== Extracted entries

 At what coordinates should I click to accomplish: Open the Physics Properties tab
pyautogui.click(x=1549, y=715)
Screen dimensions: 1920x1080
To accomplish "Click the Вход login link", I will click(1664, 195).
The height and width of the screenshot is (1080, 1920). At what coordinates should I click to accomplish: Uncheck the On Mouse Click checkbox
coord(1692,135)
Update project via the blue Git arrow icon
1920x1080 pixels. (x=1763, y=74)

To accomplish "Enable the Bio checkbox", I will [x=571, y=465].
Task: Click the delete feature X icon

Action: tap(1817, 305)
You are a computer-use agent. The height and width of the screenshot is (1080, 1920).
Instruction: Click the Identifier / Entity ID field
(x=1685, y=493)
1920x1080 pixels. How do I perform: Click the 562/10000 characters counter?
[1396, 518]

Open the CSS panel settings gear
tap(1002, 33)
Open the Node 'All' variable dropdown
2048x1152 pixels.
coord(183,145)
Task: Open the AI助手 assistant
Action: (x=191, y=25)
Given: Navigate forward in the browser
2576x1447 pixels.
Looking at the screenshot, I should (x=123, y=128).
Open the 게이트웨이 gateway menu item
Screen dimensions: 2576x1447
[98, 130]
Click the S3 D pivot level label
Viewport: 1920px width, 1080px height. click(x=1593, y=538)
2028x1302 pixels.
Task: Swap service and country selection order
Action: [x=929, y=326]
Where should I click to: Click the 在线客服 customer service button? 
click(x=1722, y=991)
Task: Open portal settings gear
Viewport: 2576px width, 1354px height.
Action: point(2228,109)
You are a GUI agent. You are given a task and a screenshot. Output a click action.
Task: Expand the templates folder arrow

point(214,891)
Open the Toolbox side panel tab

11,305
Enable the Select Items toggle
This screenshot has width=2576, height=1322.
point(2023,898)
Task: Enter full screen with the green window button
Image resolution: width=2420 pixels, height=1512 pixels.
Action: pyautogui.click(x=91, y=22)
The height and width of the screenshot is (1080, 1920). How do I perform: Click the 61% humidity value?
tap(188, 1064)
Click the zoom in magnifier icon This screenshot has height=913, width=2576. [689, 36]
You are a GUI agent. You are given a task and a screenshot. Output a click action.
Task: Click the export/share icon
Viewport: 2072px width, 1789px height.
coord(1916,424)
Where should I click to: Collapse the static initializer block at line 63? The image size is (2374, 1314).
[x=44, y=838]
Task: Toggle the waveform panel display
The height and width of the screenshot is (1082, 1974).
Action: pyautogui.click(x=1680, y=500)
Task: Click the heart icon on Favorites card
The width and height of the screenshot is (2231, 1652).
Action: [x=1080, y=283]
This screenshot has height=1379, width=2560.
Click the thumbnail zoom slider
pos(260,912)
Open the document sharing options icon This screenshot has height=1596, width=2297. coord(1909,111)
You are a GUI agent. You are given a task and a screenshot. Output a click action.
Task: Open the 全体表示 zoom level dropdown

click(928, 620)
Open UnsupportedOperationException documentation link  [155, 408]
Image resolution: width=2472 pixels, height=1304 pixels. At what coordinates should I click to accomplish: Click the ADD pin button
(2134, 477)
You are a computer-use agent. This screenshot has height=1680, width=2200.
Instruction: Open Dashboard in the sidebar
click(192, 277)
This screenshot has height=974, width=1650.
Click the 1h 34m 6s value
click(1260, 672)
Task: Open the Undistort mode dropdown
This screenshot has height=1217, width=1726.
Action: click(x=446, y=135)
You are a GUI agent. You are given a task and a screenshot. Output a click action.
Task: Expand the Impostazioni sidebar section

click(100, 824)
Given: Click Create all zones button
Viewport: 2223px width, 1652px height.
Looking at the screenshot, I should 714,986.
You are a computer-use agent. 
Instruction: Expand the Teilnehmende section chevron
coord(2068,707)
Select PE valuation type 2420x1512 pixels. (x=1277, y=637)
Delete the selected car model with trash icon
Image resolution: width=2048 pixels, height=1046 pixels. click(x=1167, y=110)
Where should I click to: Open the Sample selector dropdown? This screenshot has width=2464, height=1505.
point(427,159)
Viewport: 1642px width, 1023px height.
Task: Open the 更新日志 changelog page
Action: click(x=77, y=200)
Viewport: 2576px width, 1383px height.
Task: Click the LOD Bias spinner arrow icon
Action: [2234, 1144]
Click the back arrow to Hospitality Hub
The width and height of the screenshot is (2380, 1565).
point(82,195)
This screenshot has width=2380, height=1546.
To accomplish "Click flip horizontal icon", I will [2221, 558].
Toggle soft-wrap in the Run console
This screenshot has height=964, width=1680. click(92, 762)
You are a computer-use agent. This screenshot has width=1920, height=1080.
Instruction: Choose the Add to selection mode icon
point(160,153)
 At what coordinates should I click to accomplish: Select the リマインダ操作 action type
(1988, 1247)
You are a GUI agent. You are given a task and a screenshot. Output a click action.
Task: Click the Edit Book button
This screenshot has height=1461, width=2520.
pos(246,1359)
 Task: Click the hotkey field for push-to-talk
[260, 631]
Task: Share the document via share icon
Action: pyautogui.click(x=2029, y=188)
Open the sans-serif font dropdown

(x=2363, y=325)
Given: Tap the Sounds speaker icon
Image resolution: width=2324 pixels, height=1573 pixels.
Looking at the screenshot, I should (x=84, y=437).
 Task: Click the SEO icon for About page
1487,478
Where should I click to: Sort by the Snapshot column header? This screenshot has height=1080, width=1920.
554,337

====

Assignment
Task for the records above: copy every line in which the word "link" occurs.

Answer to the problem
To accomplish "Click the Вход login link", I will click(1664, 195).
Open UnsupportedOperationException documentation link  [155, 408]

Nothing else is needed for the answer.